Content starts
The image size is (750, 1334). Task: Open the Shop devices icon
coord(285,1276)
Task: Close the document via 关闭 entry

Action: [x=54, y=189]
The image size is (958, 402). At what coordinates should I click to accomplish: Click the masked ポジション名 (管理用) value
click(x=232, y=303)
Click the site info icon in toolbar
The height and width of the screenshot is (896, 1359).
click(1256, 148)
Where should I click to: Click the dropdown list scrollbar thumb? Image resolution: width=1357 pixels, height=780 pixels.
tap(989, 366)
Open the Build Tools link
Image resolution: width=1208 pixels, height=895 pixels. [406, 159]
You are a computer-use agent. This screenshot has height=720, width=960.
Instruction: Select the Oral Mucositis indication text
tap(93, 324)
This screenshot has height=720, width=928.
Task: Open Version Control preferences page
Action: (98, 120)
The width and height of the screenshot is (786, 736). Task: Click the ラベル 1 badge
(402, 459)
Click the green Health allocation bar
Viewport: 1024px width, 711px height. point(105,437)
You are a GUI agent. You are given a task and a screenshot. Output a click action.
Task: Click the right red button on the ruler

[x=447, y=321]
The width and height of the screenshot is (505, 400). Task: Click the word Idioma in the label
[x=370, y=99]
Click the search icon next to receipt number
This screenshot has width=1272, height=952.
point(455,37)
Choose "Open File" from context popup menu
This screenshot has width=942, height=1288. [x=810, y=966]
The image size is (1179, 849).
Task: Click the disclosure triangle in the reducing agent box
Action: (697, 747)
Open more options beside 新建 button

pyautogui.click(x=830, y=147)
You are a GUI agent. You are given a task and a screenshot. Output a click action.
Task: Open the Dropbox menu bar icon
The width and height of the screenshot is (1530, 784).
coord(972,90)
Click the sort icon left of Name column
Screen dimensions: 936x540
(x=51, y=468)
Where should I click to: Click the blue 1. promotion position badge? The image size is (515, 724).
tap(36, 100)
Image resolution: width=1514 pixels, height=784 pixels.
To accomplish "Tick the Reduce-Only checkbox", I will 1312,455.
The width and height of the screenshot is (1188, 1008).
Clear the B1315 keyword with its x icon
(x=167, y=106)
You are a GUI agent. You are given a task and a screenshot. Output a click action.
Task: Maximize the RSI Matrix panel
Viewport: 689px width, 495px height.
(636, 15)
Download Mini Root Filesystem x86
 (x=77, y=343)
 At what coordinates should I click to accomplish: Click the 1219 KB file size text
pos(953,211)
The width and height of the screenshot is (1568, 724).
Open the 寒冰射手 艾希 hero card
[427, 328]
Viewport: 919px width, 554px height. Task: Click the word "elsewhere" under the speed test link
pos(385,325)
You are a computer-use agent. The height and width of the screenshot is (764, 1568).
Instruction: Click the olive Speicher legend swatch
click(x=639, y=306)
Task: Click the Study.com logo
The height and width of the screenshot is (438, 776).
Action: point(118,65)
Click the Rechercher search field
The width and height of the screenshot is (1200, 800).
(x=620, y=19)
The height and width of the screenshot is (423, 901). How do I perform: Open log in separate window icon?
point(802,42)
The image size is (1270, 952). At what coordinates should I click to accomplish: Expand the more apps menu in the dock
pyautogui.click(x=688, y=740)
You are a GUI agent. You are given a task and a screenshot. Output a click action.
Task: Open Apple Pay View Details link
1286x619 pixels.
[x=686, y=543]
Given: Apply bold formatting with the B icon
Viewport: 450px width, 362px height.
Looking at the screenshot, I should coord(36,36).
Content ends
Work instructions: If a line in the records above has the word "search", copy it.

Finished exercise:
Click the search icon next to receipt number
Click the Rechercher search field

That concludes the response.